In April 2008, a pack of vicious dogs—said to include Pitbulls, Rottweilers and German Shepherds—attacked and killed 53-year-old security guard Charles Roopchand on the Ogle Airstrip Road, East Coast Demerara, before turning on Desire London, the wife of Bishop Philbert London and resident of Goedverwagting, ECD who was out for a morning walk. London was rescued by former government minister Dr Dale Bisnauth who fended off the dogs with a stick. The owner of the dogs was charged with manslaughter but the charge was later dismissed.
A month later, on May 20, 2008, three pitbulls escaped from their owner’s yard in Forshaw Street and attacked a vagrant who was picking mangoes in an empty lot nearby, scalping him. The vagrant’s scalp was reattached in an operation. In June 2008 at Oleander Gardens, pitbulls attacked their caretaker as he was about to feed them. The man who had to be hospitalized, said he had been caring for the dogs for some three years and had no clue as to what may have fuelled the attack. The owner of the dogs later said that it was a pregnant female, who was cross because of her state, that had attacked the caretaker. In November 2008, a hybrid of the pitbull breed attacked a six-year-old girl in Hadfield Street. Reports were that the child had ventured into a neighbour’s yard where she was attacked. The female owner of the dog had commiserated with the child’s parents and agreed to stand the cost of her medical treatment.

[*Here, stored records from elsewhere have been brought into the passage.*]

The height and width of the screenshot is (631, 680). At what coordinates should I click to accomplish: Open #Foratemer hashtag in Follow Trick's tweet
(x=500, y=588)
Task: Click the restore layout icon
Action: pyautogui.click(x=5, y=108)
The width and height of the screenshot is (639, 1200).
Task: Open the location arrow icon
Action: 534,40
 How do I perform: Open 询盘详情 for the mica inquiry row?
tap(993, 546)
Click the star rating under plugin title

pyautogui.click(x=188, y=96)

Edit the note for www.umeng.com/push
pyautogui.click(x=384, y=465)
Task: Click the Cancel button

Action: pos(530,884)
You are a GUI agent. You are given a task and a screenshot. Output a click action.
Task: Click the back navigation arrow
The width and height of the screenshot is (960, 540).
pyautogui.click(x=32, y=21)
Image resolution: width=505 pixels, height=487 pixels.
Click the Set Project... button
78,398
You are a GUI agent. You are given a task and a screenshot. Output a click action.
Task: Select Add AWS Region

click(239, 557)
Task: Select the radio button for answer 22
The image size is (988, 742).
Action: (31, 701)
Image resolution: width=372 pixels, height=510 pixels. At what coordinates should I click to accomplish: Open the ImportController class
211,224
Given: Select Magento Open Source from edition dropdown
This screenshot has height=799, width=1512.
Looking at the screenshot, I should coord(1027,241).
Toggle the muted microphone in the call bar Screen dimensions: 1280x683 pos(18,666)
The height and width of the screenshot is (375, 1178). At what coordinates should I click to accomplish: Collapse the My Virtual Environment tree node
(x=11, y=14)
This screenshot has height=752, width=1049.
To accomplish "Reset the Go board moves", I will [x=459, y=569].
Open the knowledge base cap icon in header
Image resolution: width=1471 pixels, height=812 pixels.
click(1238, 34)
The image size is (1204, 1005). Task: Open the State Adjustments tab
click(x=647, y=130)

In August 2010, pitbulls attacked an East Ruimveldt man, leaving him disfigured. Reports were that the same group of dogs had previously attacked several persons who were mauled, including two Guyana Society for the Prevention of Cruelty to Animals (GSPCA) workers, and had been ordered destroyed, but this was not carried out. There were several other incidents, the most recent being one earlier this year.
There have been calls following each of these incidents for pitbulls to be outlawed in Guyana. However, animal lovers have countered that these dogs are in fact usually quite harmless and docile. They have claimed that pitbulls only become vicious after they are trained to be such, and that any dog can in fact be trained to be vicious. In other words, the breed of dog ought not to be condemned.
Despite the numerous attacks of this nature, there are signs that more pitbulls are being bred and sold. There is quite a lucrative trade in pitbulls and they are advertised for sale at prices upwards of $50,000 each. It appears that these dogs are kept as status symbols rather than as pets or guard dogs. An early morning or late afternoon walk through several communities would reveal young men—few over the age of 21—out walking their dogs or in some cases being walked by the strong heavyset dogs which drag their owners along. One wonders whether these dogs, which are quite expensive to maintain, are getting the necessary care, particularly when it is apparent that some of the owners need care themselves.
If Guyana went the route of enacting legislation governing dangerous dogs, or moved to update its Dogs Act, it should include measures such as mandatory secure locations to house them and whopping fines if they are allowed to escape. If they escape and attack persons, compensation and fines should be automatic. Hence there would be no more wasting of the court’s time with drawn-out cases seeking to establish whether owners are responsible for what their pets/guard dogs do. The authorities should clamp down rigorously on dog fighting—one of the main reasons persons keep pitbulls and encourage their vicious streak—and the penalty for persons found involved in this practice should be jail time.